1.1.2 排除標準 ⑴開放性骨折的患者; ⑵合并重要神經、血管損傷的患者;⑶局部有皮膚病變、嚴重軟組織挫傷、骨筋膜室綜合征的患者;⑷哺乳、妊娠期患者;⑸合并惡性腫瘤的患者;⑹嚴重肝腎功能不全不能耐受手術患者;⑺長期大量吸煙者;⑻糖尿病、高血壓控制不佳的患者;⑼精神異常不能配合治療的患者。
1.2 手術方法 采用臂叢麻醉或全麻,抬高患肢驅血后充氣止血帶止血, 采用掌側改良Henry 入路,沿橈側腕屈肌與血管神經束之間隙進入,向兩側牽開后顯露旋前方肌。銳性切開旋前方肌近橈骨附著處, 保留約0.5cm 寬度以便內固定后縫合修復,鈍性剝離后顯露橈骨遠端掌側骨面及關節面。清理骨折端后直視下復位骨折,用克氏針臨時固定,對于部分背側粉碎嚴重不易復位的可采用背側經骨折線雙平面克氏針交叉固定(Kapandji 技術),從而恢復橈骨的長度、關節面的平整、掌傾角及尺偏角,C臂機透視下證實骨折復位滿意后,選擇合適的解剖型鎖定加壓鋼板,鋼板遠端不超過分水嶺,先在滑動孔中部鉆孔,用普通螺釘臨時固定鋼板,以便調整鋼板位置。 再次C 臂機透視下證實鋼板位置良好后選擇長度合適的鎖定螺釘固定, 取出普通螺釘。對于骨質壓縮嚴重復位后骨缺損較多者給予植骨。 固定完成后常規活動腕關節,檢視內固定的穩定性。 修復旋前方肌覆蓋鋼板,放止血帶止血后沖洗傷口,常規放置細引流管1 根,逐層關閉切口。

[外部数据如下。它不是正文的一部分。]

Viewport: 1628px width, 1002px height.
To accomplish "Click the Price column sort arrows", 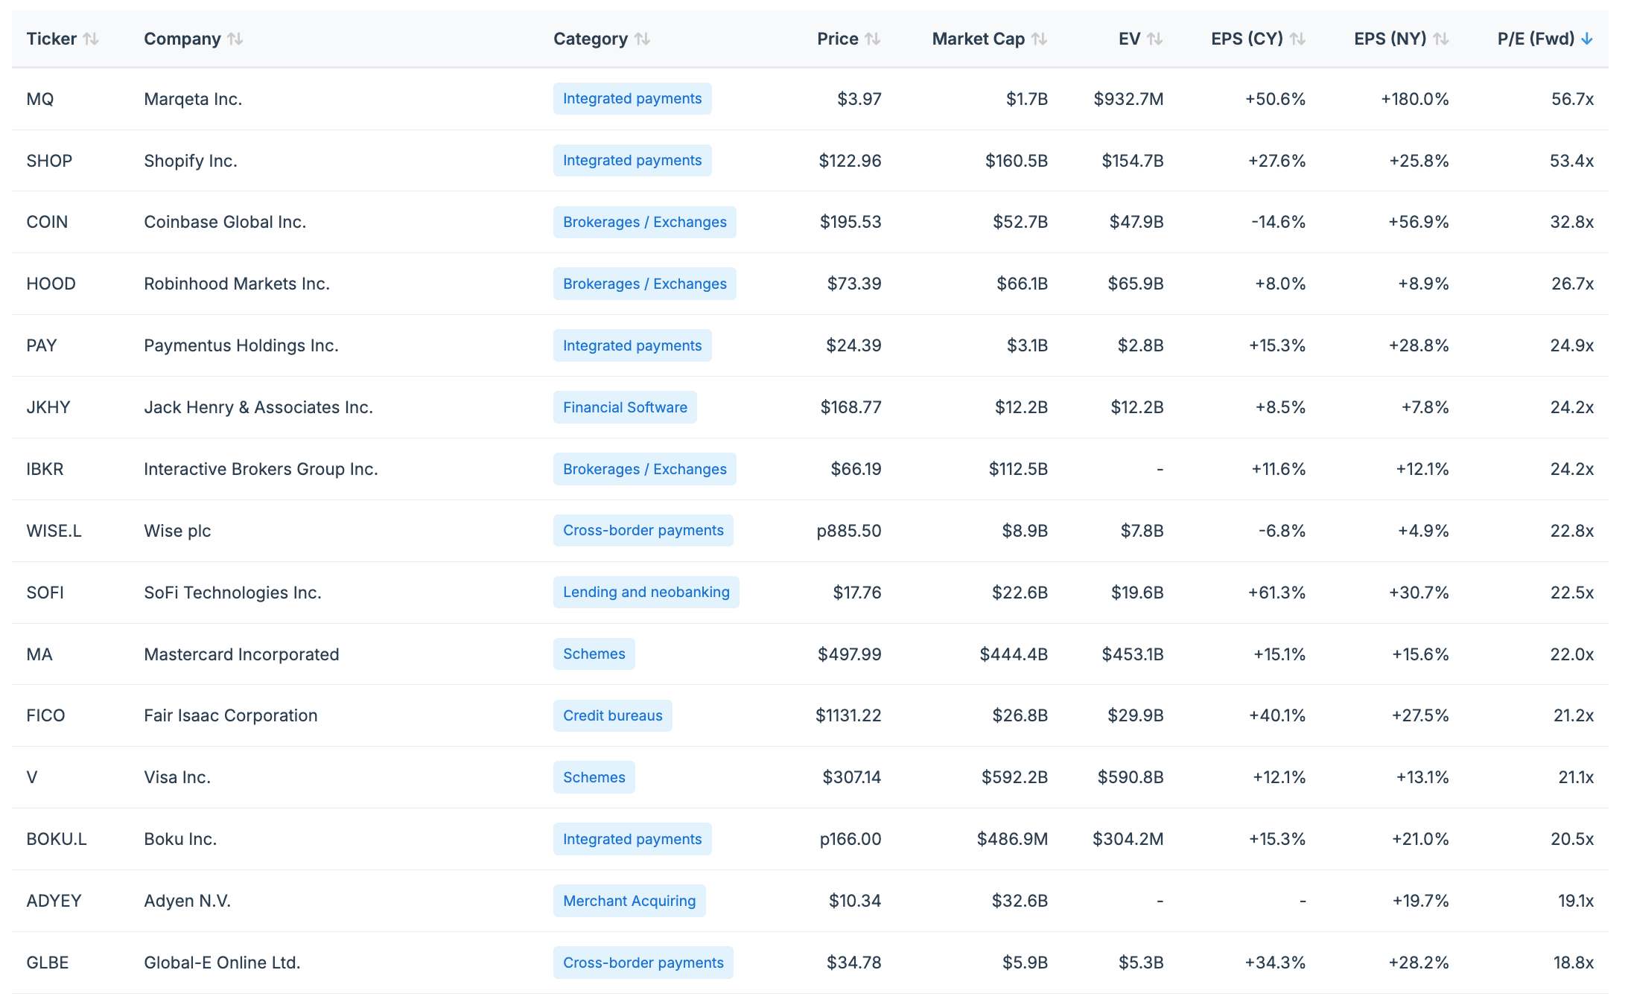I will [x=873, y=39].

1.3 術后處理 術后24h 行預防感染治療并拔除引流管。 術后第2d 開始主動行患肢肩肘及各手指關節功能鍛煉, 內固定可靠者術后不用外固定,1周后開始主動行腕關節功能鍛煉。 對于骨質疏松較嚴重、 骨缺損較多及粉碎嚴重的C3 型患者,術后短臂石膏托固定2 周,石膏托不超過掌指關節,以利手部活動, 拆除石膏托后再行腕關節功能鍛煉。
本組32 例患者均獲得隨訪,隨訪時間為6-18個月,平均11.5 個月。 所有患者切口均一期愈合,骨折均達到骨性愈合,無一例發生切口感染、骨折不愈合、內固定松動、骨折再移位等并發癥。 術前有4 側患者存在不同程度的正中神經損傷癥狀,術后隨訪10 周癥狀均消失。 末次隨訪根據Dienst腕關節功能評定標準評定療效: 優19 例, 良11例, 可2 例,優良率為93.8﹪。

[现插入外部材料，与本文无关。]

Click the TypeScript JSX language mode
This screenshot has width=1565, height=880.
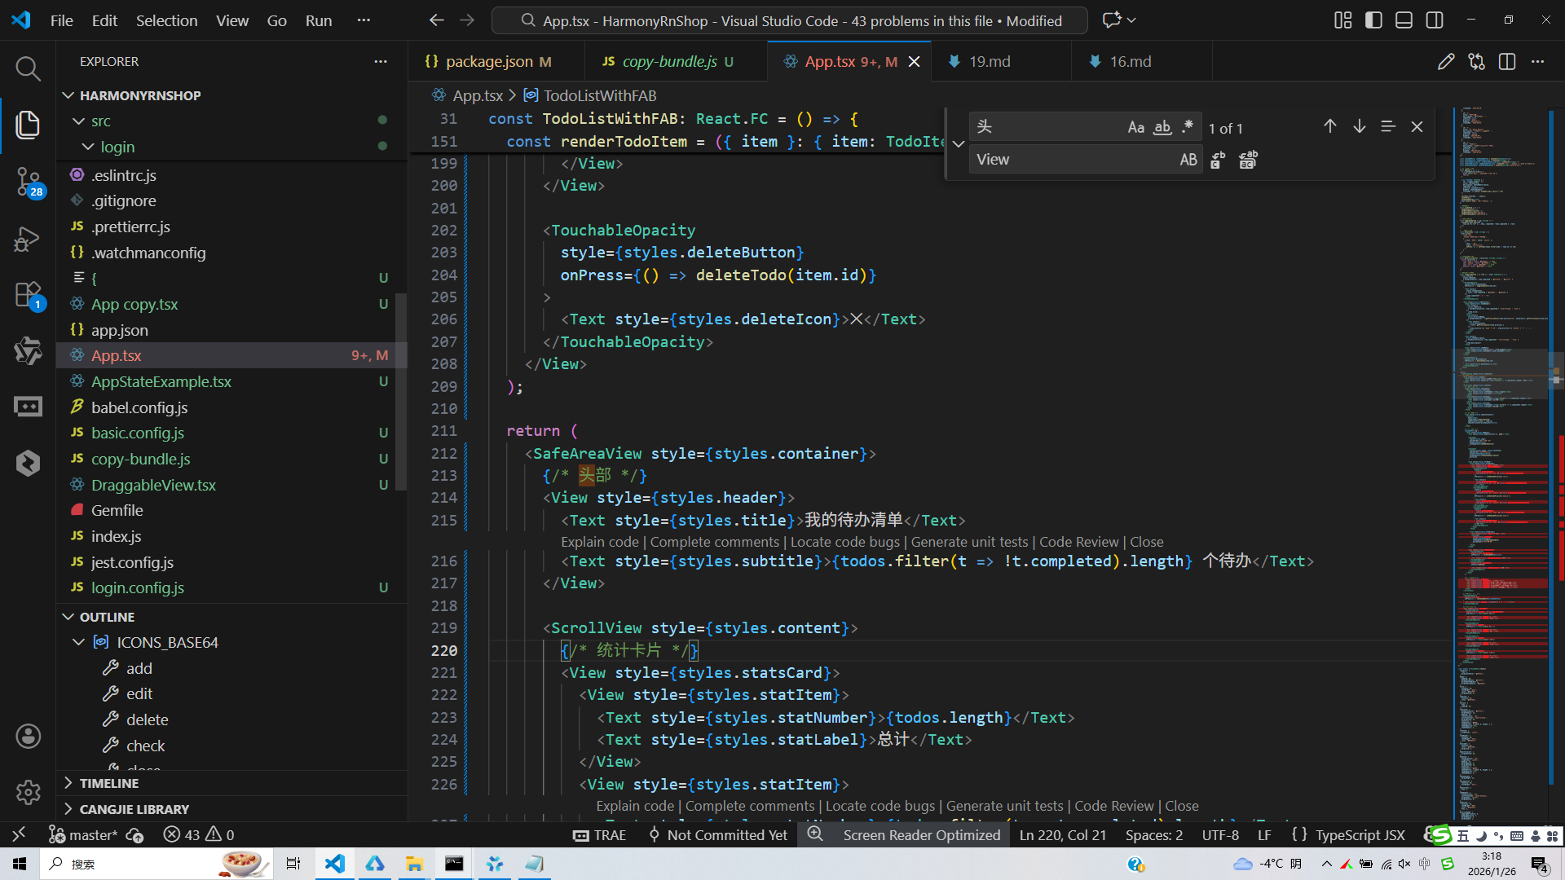point(1360,834)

橈骨遠端復雜關節內骨折屬不穩定骨折,骨折往往粉碎較嚴重,存在關節面粉碎塌陷、橈骨嚴重短縮, 治療不當可導致畸形愈合及創傷性關節炎等,嚴重影響腕關節功能。 保守治療效果往往不理想,原因在于手法復位很難達到精準恢復關節面平整及橈骨長度,關節面常常遺留一定的臺階,即使早期復位良好,因外固定不能對抗軸向負荷,后期常出現骨折復位丟失,而單純外固定支架治療雖可有效對抗軸向負荷,但對碎骨塊特別是關節面骨塊的復位難以恢復,因此,對于不穩定性橈骨遠端骨折采用切開復位內固定手術治療已成共識[1-3]。
橈骨遠端骨折手術入路主要分為掌側入路和背側入路。 背側入路雖然位置表淺顯露方便,但因其自身解剖因素影響了鋼板的正常放置, 術后易導致肌腱粘連、激惹,甚至斷裂,而且對掌側移位的關節骨塊很難處理。 掌側入路軟組織覆蓋良好,骨面平坦, 對于內固定物的放置與塑形有著良好的空間, 對向背側移位的骨折塊也可進行有效的固定,且效果優于背側鋼板[4],而且掌側骨皮質的質量在多數骨質疏松的患者中依然較好, 骨折后大多仍可以找到有助于復位的解剖標志, 該入路具有解剖結構簡單,組織損傷小,術后并發癥少,有利于腕關節功能恢復等優點。 雖然掌背側聯合入路鋼板固定可以達到更佳的穩定性[5],但依舊對背側伸肌腱存在一定的干擾[6],且損傷較大。 中間柱是橈骨的基石, 對橈骨遠端的穩定性起著重要作用, 單一掌側入路采用筏釘技術即可同時對橈側柱和中間柱進行有效固定。 掌側入路還可對腕管起到一定的減壓作用, 可有效緩解術后腫脹及引起的疼痛不適,改善術前存在的神經癥狀[7]。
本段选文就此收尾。